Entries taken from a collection
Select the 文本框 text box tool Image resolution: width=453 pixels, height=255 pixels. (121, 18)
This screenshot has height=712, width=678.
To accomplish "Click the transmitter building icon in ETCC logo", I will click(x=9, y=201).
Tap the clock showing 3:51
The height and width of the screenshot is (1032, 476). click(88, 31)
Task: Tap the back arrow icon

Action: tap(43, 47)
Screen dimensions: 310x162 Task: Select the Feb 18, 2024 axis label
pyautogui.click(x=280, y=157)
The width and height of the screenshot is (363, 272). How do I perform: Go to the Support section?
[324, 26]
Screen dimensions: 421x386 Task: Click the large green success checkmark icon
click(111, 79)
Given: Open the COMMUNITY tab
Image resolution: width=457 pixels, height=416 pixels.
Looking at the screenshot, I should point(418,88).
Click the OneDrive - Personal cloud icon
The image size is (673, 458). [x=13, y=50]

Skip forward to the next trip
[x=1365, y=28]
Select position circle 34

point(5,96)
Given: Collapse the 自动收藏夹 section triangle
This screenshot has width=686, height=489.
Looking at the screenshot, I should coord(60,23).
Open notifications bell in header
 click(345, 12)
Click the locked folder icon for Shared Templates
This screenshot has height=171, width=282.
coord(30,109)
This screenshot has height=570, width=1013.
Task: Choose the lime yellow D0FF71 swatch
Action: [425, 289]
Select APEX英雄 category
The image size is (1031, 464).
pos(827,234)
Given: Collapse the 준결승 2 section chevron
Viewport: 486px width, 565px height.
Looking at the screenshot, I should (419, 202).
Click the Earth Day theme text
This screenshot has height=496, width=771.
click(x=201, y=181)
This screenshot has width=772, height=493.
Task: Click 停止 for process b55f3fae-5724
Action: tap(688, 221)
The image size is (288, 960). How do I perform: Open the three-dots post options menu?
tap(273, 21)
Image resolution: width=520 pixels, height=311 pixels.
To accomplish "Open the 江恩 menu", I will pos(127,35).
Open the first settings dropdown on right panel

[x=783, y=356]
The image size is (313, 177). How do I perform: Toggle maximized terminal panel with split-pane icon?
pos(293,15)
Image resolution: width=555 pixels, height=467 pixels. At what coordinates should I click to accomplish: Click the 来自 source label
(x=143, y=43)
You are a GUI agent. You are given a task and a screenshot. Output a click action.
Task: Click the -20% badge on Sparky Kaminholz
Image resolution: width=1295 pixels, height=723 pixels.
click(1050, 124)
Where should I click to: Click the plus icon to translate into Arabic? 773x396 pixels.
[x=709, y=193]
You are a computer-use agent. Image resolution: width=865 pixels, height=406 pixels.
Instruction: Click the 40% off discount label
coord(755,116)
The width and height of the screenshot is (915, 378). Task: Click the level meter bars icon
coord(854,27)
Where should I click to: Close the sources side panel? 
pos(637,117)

→ **Problem**:
Print from the line containing "Image resolution: width=1295" to the last line above, exactly as written.

→ **Response**:
Image resolution: width=1295 pixels, height=723 pixels.
click(1050, 124)
Where should I click to: Click the plus icon to translate into Arabic? 773x396 pixels.
[x=709, y=193]
You are a computer-use agent. Image resolution: width=865 pixels, height=406 pixels.
Instruction: Click the 40% off discount label
coord(755,116)
The width and height of the screenshot is (915, 378). Task: Click the level meter bars icon
coord(854,27)
Where should I click to: Close the sources side panel? 
pos(637,117)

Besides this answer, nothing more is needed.